And the LORD God prepared a plant, and made it to come up over Jonah, that it might be a shadow over his head, to deliver him from his grief. So Jonah was exceedingly glad for the plant.
All Commentaries on Jonah 4:6 Go To Jonah 4
George Leo Haydock
AD 1849
The Lord God prepared an ivy. Hederam. In the Hebrew it is kikajon, which some render a gourd; others a palmerist, or palma Christi. (Challoner)

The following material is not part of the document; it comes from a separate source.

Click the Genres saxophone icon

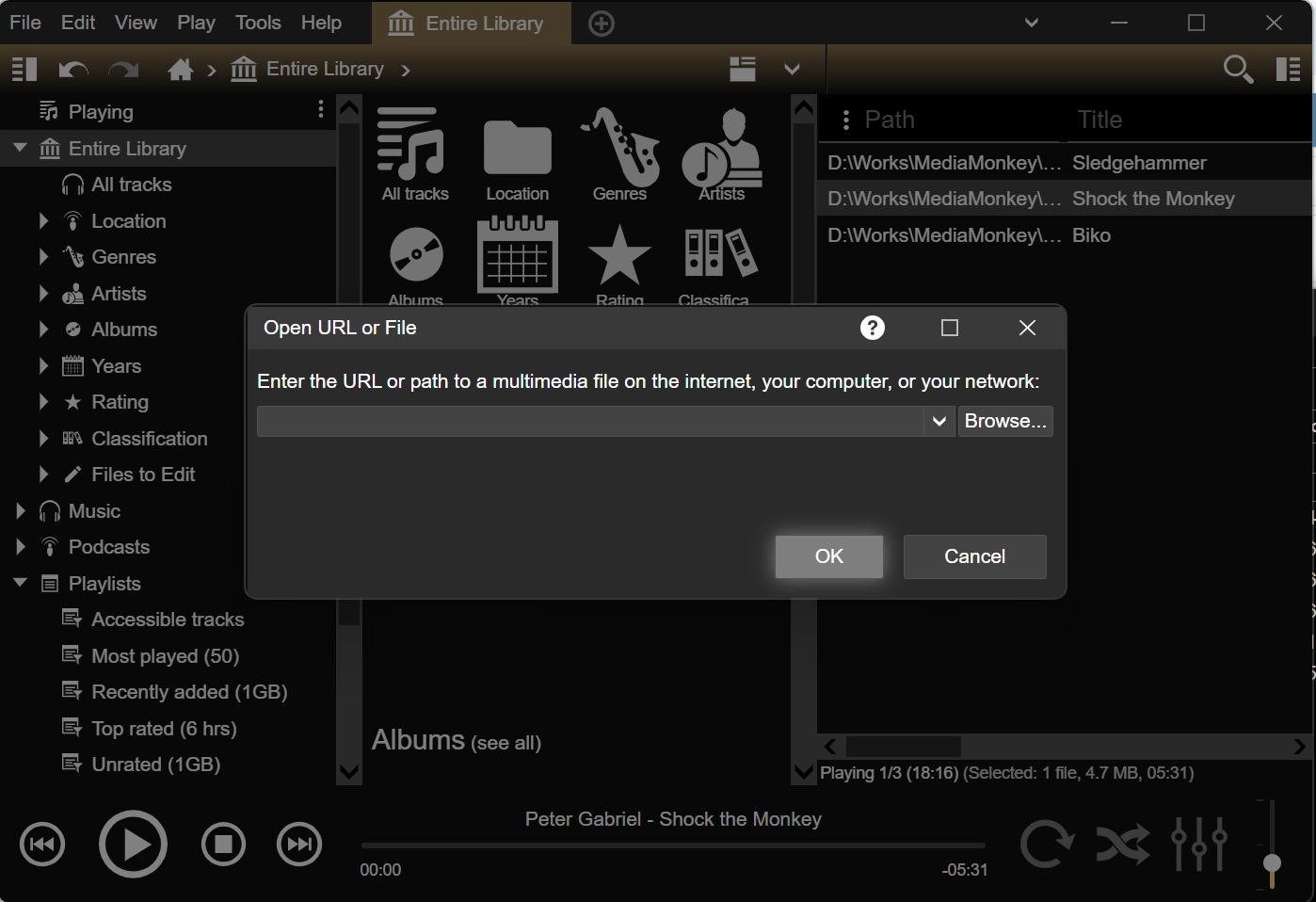(x=619, y=149)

This latter is now the common opinion. St. Jerome explains it of a shrub growing very fast in the sandy places of Palestine. He did not pretend (Calmet) that hedera, or ivy, as Aquila translates, (Haydock) was the precise import; but he found no Latin term more resembling, (Calmet) as he observes here and in his letter to St. Augustine, who had informed him that a certain bishop of Africa having read his version publicly, the audience was surprised at the change; and the Jews, "either through ignorance or malice "decided in favour of the old Greek and Latin version of gourd, which Protestants retain. (Haydock)
But this does not grow so soon no more than the ivy. The palma Christi, or ricinus, does. The Egyptians call it kiki, and the Greeks selicy prion. See Pliny, xv. 7. Its foliage is thick, and its trunk hollow. (Calmet)
But how came St. Jerome to be unacquainted with this plant? or why did he substitute one false name for another?